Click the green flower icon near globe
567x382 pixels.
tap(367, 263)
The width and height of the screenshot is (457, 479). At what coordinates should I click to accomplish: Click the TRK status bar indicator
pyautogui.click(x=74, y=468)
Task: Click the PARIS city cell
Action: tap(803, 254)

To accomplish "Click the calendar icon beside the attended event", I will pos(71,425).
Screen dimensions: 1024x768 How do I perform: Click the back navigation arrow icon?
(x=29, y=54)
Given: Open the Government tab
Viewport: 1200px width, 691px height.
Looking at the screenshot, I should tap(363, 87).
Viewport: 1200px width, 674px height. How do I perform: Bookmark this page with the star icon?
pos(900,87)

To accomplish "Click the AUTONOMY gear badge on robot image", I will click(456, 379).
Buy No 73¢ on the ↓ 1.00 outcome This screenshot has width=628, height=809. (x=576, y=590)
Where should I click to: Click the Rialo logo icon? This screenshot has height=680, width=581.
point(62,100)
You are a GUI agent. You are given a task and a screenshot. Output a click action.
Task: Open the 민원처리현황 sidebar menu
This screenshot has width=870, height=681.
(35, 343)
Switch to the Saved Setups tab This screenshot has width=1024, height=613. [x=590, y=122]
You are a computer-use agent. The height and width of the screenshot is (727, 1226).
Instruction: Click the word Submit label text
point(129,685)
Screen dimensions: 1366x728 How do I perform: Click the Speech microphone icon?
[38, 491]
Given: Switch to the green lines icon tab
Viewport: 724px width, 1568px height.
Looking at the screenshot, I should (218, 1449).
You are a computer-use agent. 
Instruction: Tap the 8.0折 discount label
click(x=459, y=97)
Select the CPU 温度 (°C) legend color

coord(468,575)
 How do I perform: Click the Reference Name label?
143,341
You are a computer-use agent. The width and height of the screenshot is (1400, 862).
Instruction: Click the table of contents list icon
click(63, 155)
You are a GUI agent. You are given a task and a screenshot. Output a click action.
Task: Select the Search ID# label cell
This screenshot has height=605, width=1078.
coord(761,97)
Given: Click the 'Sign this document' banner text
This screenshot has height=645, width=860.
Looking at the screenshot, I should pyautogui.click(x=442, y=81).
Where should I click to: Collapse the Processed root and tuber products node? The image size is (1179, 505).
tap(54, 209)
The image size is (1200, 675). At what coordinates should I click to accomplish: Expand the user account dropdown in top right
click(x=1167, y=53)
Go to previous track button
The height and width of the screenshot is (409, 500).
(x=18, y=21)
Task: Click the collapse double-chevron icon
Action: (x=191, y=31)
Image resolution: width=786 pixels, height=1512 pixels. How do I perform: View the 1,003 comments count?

┄┄┄┄┄┄

• [What you will do]
Wherever the word "Switch" occurs in the data above, copy the line it sits in.

• [Final answer]
Switch to the Saved Setups tab This screenshot has width=1024, height=613. [x=590, y=122]
Given: Switch to the green lines icon tab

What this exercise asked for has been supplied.